■ AVAILABLE DATA:
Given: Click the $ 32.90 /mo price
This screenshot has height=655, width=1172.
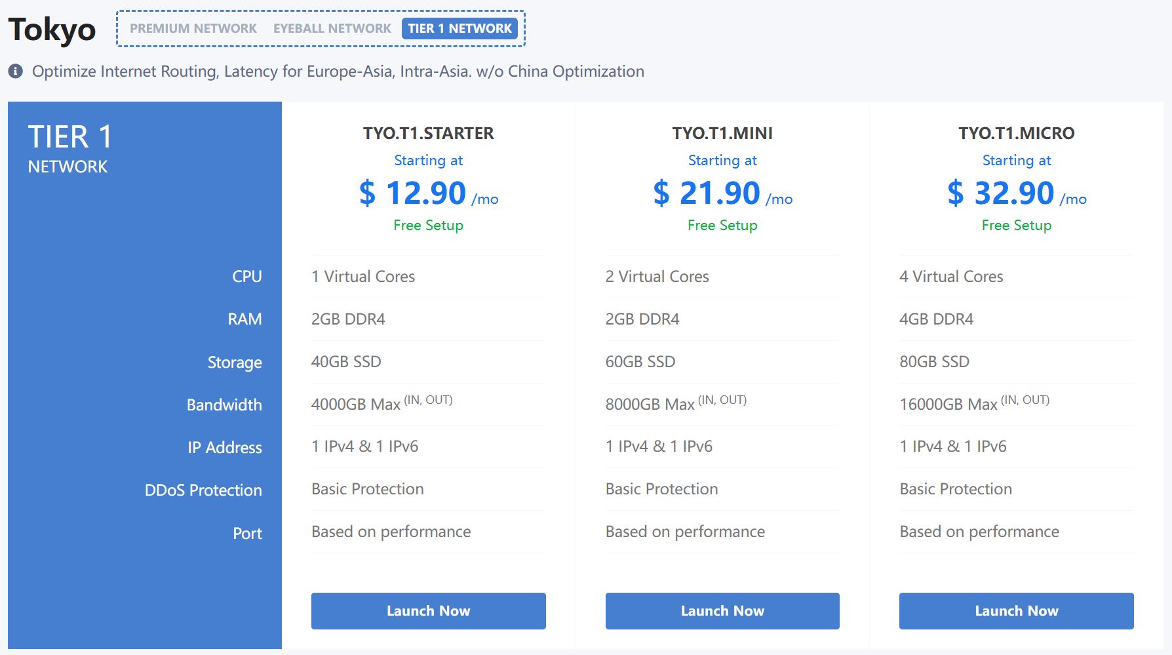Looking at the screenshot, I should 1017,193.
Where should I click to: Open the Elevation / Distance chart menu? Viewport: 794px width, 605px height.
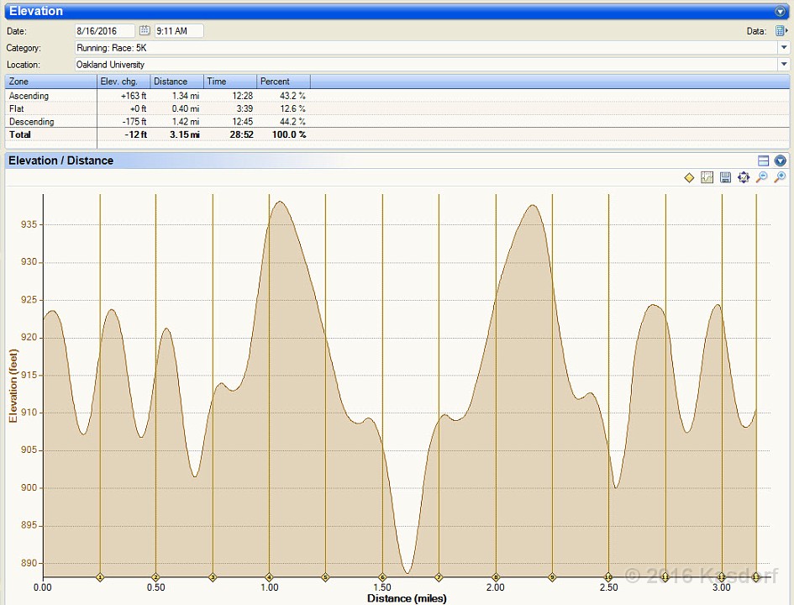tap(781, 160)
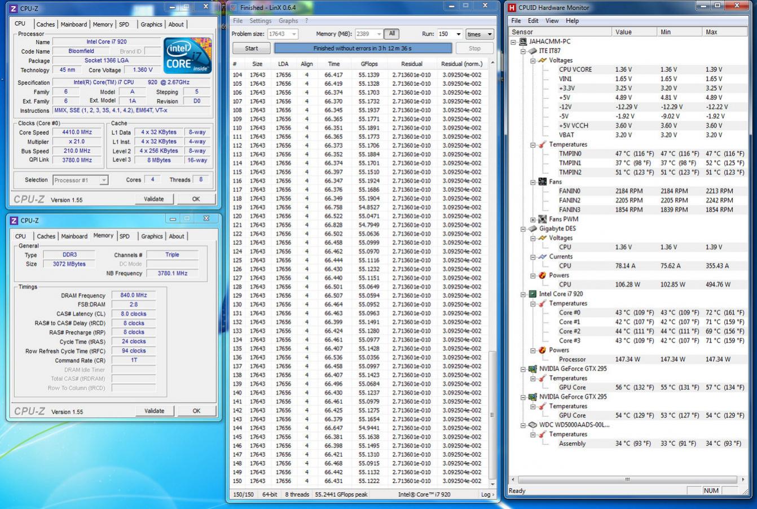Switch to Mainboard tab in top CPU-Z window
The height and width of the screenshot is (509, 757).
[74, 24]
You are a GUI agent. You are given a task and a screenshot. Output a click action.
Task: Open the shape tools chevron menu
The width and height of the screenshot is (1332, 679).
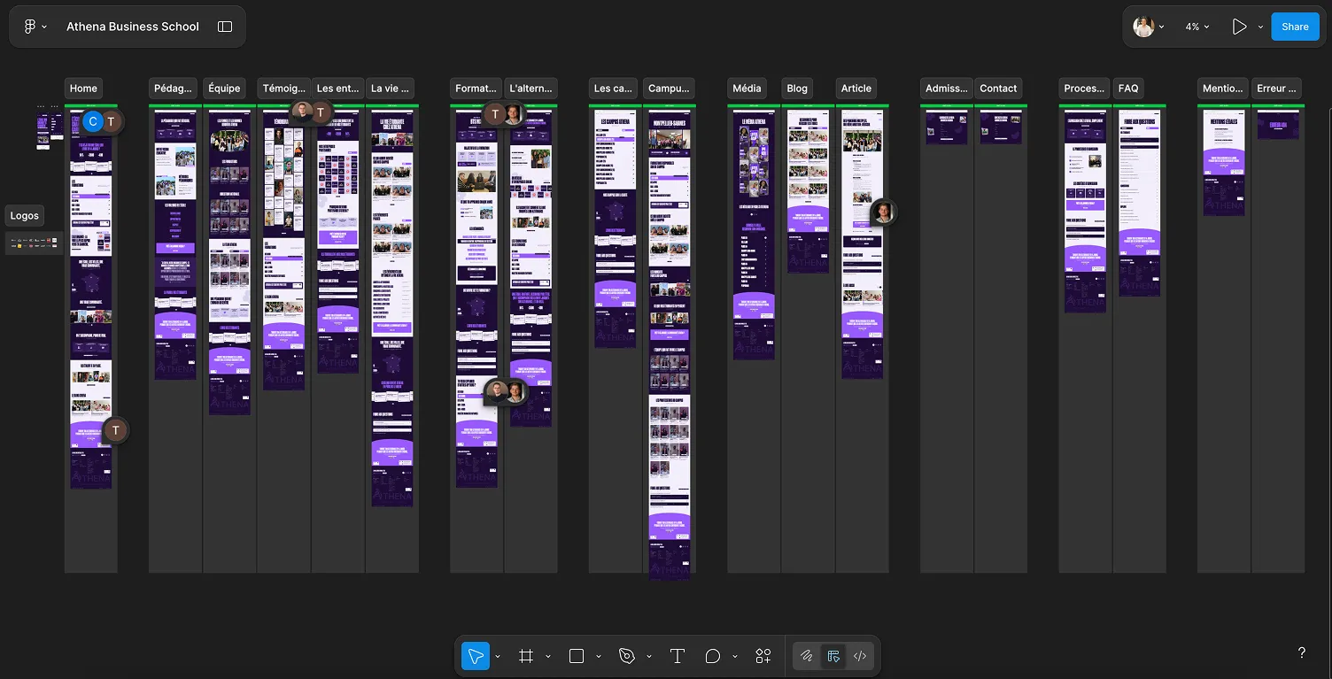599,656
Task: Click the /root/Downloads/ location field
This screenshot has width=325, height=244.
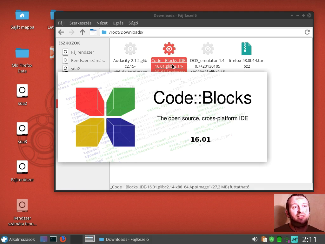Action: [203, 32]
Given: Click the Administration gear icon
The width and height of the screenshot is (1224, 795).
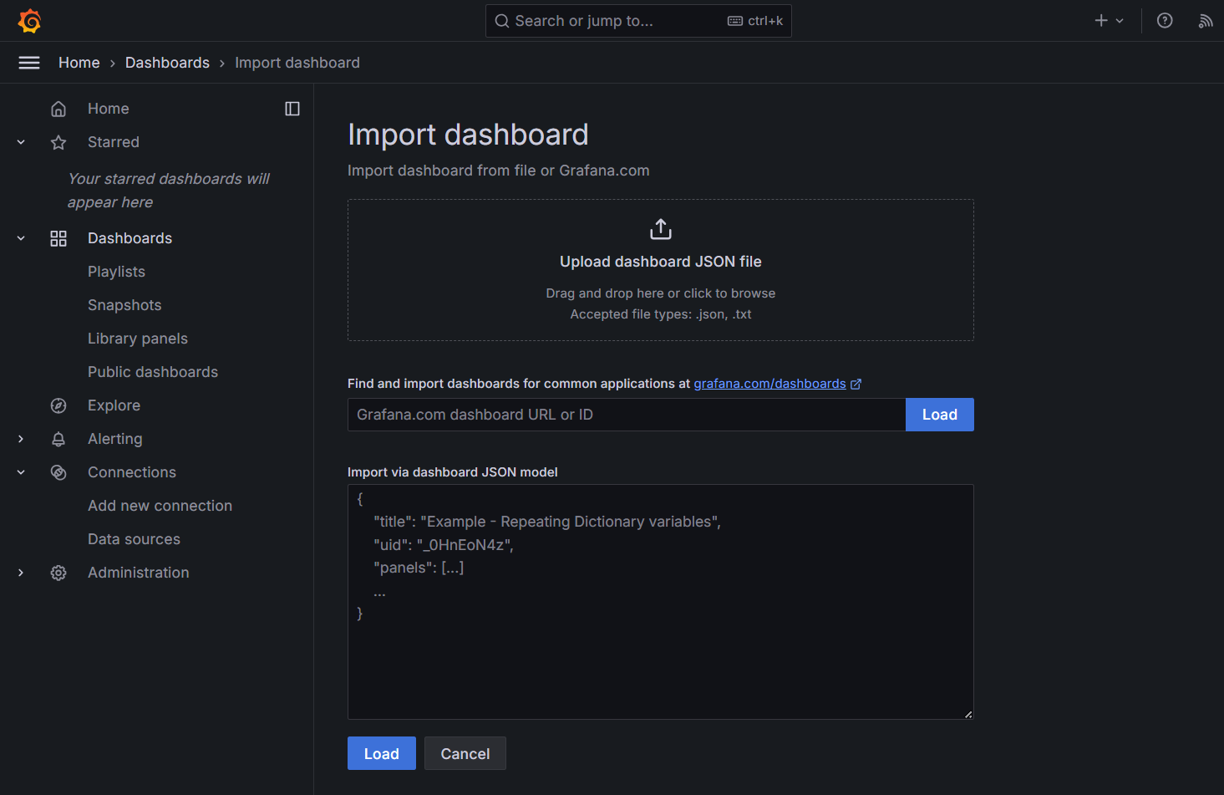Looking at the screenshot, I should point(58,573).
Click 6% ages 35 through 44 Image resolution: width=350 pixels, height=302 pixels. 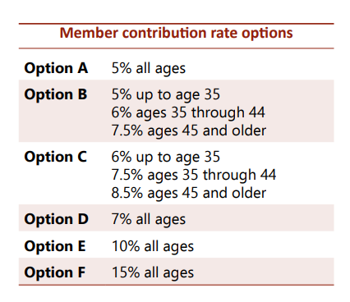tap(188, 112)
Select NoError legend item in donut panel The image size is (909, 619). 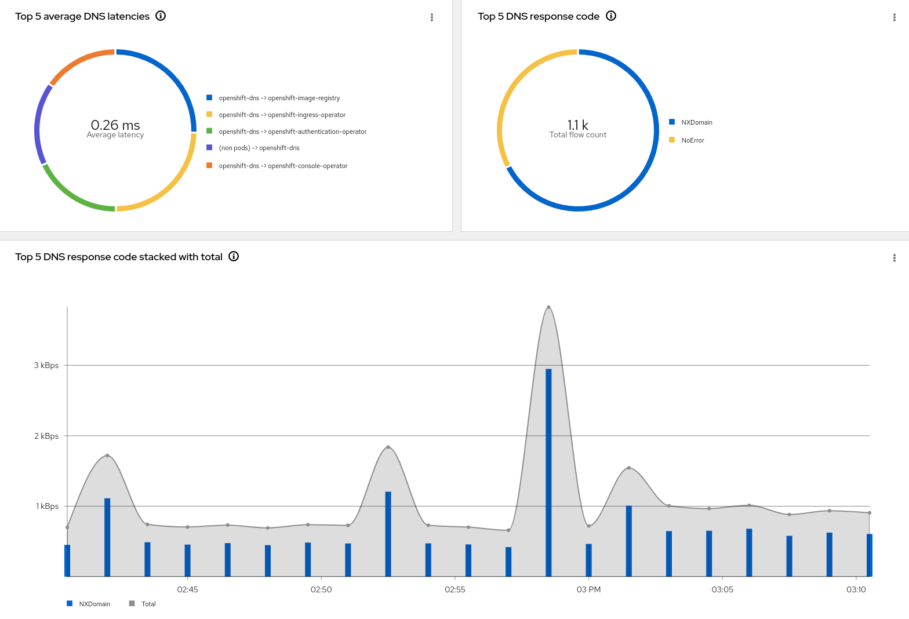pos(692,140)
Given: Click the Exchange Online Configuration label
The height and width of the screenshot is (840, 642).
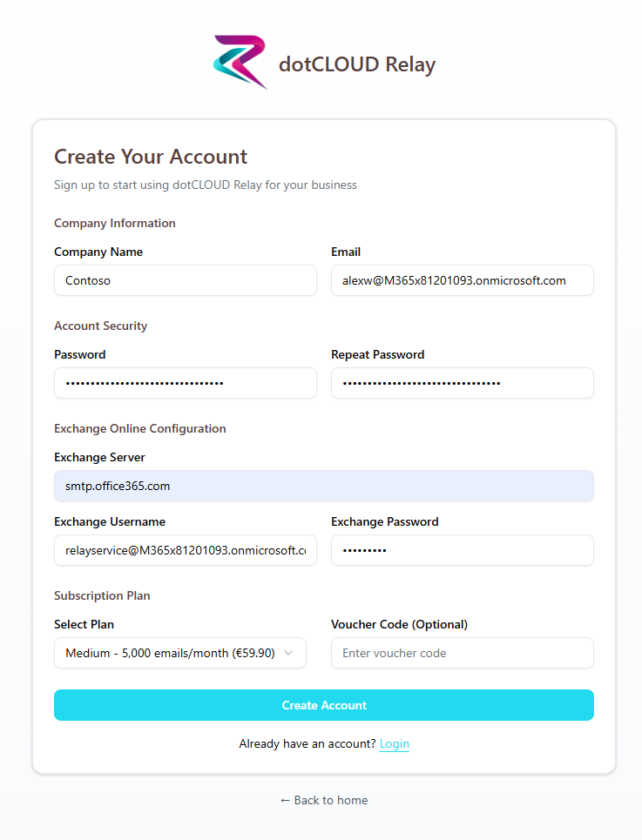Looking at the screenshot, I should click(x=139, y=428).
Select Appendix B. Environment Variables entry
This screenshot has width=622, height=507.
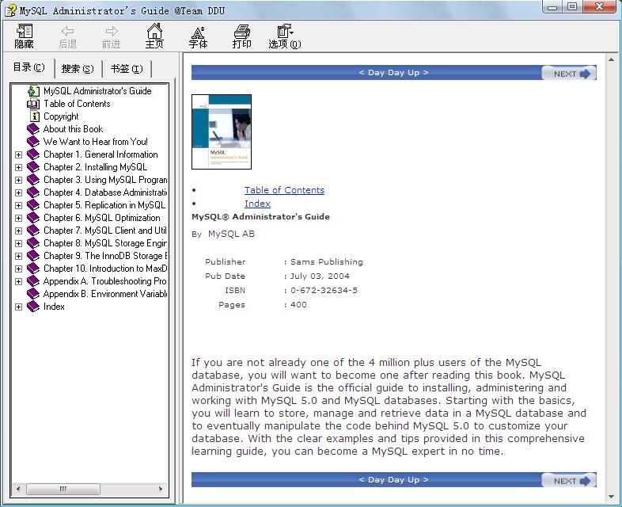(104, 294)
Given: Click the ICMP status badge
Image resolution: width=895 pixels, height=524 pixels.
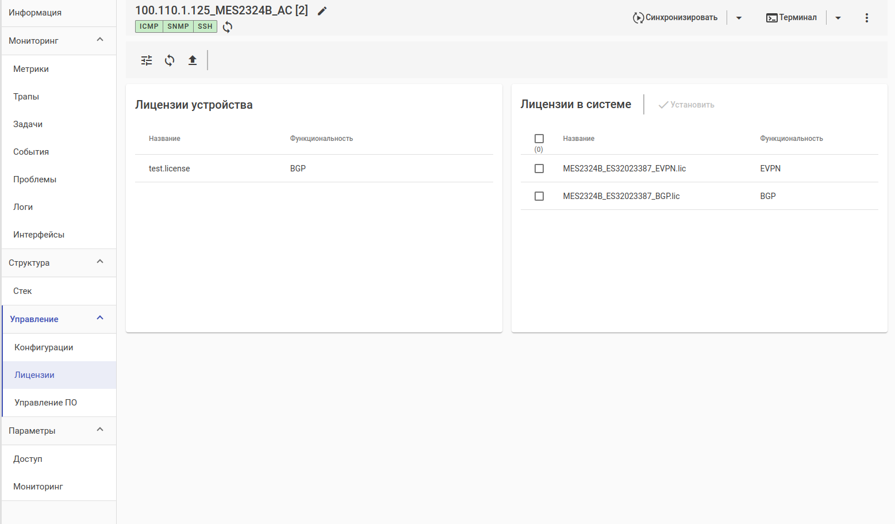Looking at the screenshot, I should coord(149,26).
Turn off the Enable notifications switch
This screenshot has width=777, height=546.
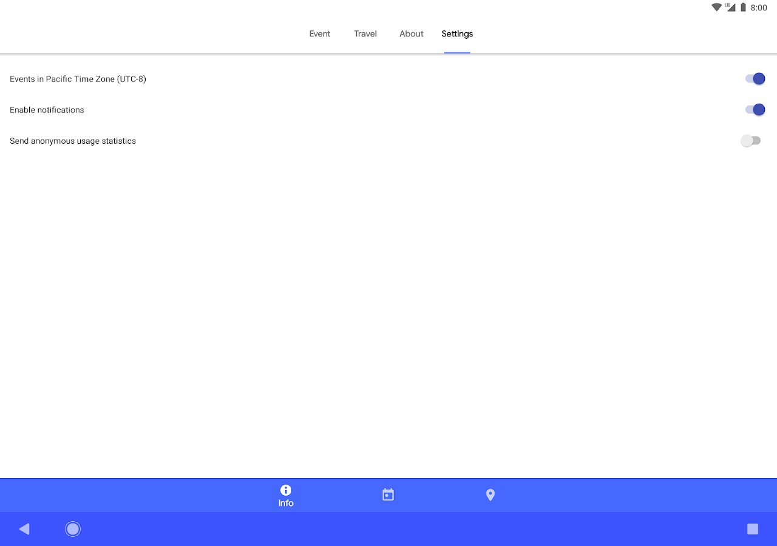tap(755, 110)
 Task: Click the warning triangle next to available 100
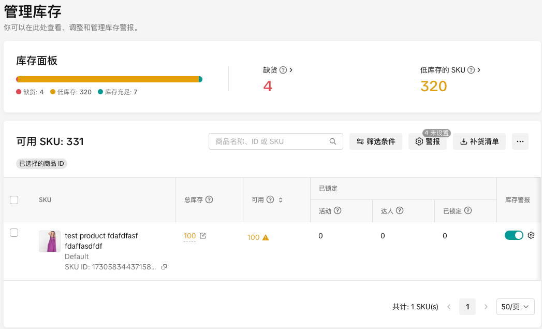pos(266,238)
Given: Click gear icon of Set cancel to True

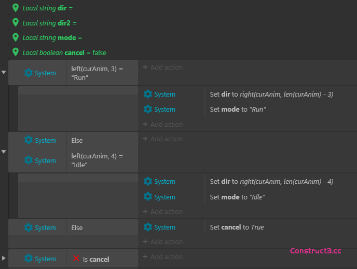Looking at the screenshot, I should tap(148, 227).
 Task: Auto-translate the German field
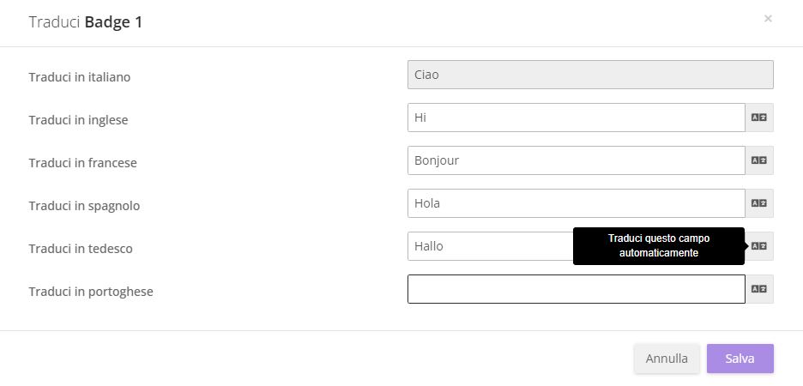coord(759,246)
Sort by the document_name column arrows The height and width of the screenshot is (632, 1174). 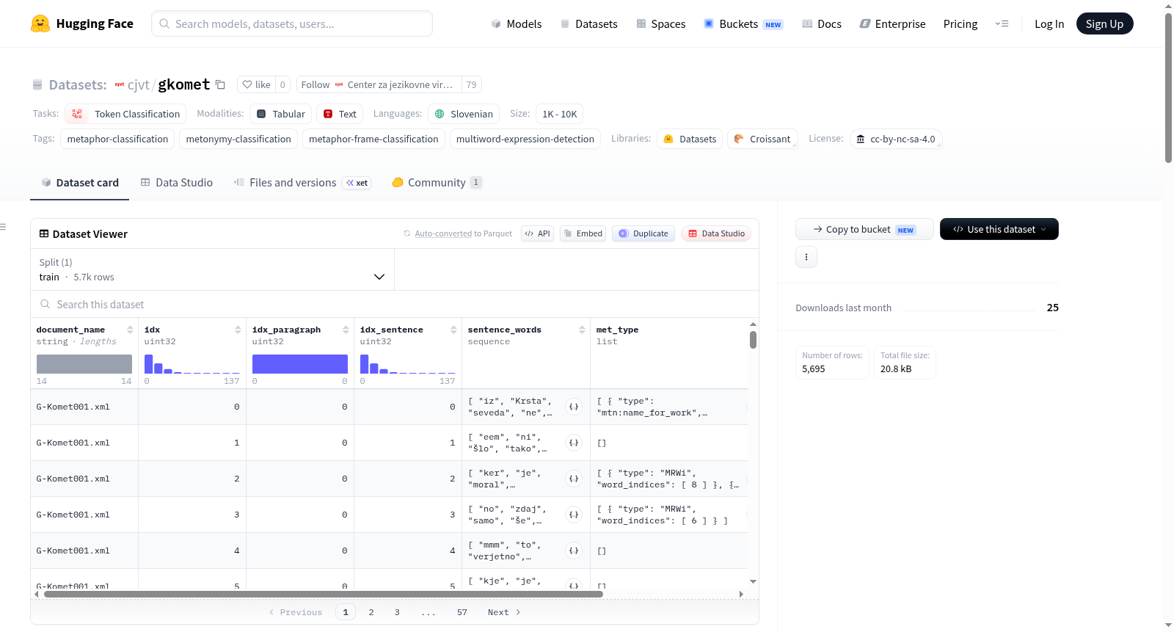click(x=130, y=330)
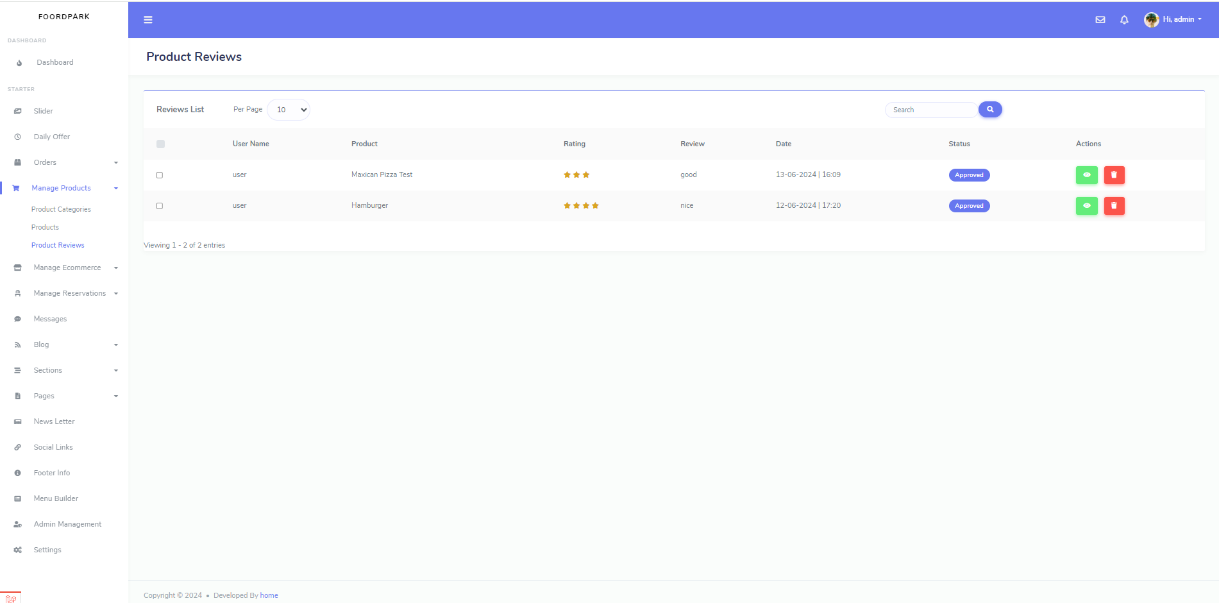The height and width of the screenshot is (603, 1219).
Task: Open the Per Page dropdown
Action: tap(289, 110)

■ EXERCISE AIM:
Extract the lines exactly, please: the first line of the listing, the line with "Task: Open the shape tools chevron menu", and every line between them, but no pictures.

■ COMPLETED EXERCISE:
Given: Click the $ 32.90 /mo price
This screenshot has height=655, width=1172.
Looking at the screenshot, I should 1017,193.
Where should I click to: Open the Elevation / Distance chart menu? Viewport: 794px width, 605px height.
tap(781, 160)
Switch to Mainboard tab in top CPU-Z window
The height and width of the screenshot is (509, 757).
[74, 24]
You are a GUI agent. You are given a task and a screenshot. Output a click action.
Task: Open the shape tools chevron menu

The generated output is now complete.